Some common instructions are:
- plot to sector X
- go repair at the nearest location
- follow the flag
- drop mines in X sector
- follow the path clear of mines
- add/remove shields/drones to/from a planet
- clear mines to X sector
If you’re comfortable with those types of tasks you will do well. If not I would suggest practicing on the beta site. Turns are limitless there.
Following these three rules will lead to the correct action in nearly all situations:
1: don’t fire at ports or planets unless you are the trigger
2: stay with the group
3: follow instructions of op leader (this rule will sometimes override the others)
A bit of the why behind those rules:
- Ports and planets are big and have a lot of firepower. Time must be taken to assess/repair damaged ships between shots. To keep order an op leader will designate a single person responsible for firing. This person is colloquially called a trigger.
- Operations are a structured form of group combat. The key word there is group. If you find your way into combat all by yourself you’re likely to die. The safest place to be is with your alliance mates. Op leaders will often set a flag on their sector that indicates position. Use the local map to watch it.
- The op leader needs to have tactical control. He or she will need to order groups or individual ships to move to positions or complete tasks vital to operational success. A tactical blunder made as a group will usually be more successful than a cunning move executed as an individual.
Ask the op leader if you’re returning. If the op is nearly over you may just be done. If it’s still going on a while you’ll need to buy a new ship, arm it, and return to the group.
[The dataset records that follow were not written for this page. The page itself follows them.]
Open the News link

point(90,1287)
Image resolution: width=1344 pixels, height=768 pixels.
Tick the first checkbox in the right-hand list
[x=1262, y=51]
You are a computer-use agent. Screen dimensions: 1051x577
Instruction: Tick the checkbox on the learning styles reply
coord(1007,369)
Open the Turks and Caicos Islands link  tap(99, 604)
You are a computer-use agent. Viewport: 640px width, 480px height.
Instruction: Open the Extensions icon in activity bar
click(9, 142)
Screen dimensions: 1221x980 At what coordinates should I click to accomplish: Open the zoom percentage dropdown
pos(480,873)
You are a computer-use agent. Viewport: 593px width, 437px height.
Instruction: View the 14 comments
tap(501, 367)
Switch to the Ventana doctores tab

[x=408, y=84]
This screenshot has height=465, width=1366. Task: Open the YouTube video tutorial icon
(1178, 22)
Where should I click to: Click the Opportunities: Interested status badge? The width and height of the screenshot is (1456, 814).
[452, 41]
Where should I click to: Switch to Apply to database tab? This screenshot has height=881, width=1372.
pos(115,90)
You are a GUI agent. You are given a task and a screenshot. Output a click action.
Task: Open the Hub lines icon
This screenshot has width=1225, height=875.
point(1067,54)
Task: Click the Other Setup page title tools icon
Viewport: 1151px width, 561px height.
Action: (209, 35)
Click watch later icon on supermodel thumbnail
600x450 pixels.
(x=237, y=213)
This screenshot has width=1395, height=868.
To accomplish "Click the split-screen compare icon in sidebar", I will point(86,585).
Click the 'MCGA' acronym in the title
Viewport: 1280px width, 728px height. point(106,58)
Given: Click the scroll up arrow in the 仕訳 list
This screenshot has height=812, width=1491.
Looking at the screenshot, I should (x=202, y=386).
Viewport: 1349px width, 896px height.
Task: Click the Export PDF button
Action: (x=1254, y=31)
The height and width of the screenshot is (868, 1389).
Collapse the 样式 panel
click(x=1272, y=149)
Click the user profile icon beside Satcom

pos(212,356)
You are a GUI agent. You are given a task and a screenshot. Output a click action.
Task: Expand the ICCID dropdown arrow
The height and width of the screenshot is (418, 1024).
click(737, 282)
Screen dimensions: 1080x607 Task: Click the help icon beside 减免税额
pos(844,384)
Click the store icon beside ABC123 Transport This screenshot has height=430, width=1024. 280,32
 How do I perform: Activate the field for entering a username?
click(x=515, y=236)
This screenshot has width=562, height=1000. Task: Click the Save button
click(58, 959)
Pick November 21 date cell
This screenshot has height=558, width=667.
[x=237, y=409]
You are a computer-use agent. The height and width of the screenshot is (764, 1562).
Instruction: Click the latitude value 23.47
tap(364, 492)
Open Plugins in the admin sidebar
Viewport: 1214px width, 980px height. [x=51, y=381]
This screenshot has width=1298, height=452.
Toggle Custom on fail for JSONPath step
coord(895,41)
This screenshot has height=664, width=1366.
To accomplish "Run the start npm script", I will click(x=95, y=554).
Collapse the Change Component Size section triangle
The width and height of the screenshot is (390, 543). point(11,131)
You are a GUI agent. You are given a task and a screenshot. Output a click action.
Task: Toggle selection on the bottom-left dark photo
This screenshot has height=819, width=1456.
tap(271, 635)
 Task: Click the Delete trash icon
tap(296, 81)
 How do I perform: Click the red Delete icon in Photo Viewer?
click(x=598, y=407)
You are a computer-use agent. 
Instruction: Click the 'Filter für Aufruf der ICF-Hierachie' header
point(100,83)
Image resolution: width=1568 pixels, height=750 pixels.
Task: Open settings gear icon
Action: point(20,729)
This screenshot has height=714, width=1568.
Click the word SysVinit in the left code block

You should make a note of the locations you need to re-arm. Bank, ship dealer, uno/drones, any special equipment you need, and weapon shops. You should also know ahead of time how much money it takes to get all those things. And you should end up with 3-4 million extra so you can keep repairing. This planning is an underrated time saver. It is often helpful to make a note of important locations in your "Stored Destinations" on the "Plot A Course" page.
Count how many ships your group has. Sit with the target at the current sector screen. Wait for ships to be present and repaired. Fire when you have all your ships and they are sufficiently repaired.
While the trigger is billed as the person firing their real job is to avoid losing ships. And when you reach a spot where you may lose ships by firing it's good practice to verify the op leader knows and is willing to accept that risk.
Caveats to being the trigger:
- It is efficient to skip repairing whenever possible. This motivates people to run ship defense as low as possible. Which is risky.
- A Mother Ship starts taking very expensive damage when it gets below /13. Try not to let them go below that mark.
- Port turrets fire evenly across a fleet. That means if you have 6 ships and a port has 12 turrets each ship will be fired upon by two turrets. Expect everyone to take 250 damage in that scenario. (125 per turret)
- Combat Drones do one damage each when a port or planet is launching them.
- Knowing how many CD’s are in a port, plus the turret and ship count, you know the max possible damage a port can deal to any ship. This is minimum safe defense rating.
- Calculating the minimum safe defense rating on the fly is how you tell which ships are safe to fire and which ones need to repair.
- You may have to prod pilots of damaged ships to repair. A lot of people don’t understand how to calculate a safe rating.
- With planets it’s best to memorize or write down their maximum stats. You can make rough estimates of what is built based on planet level. But you never really know until you fire.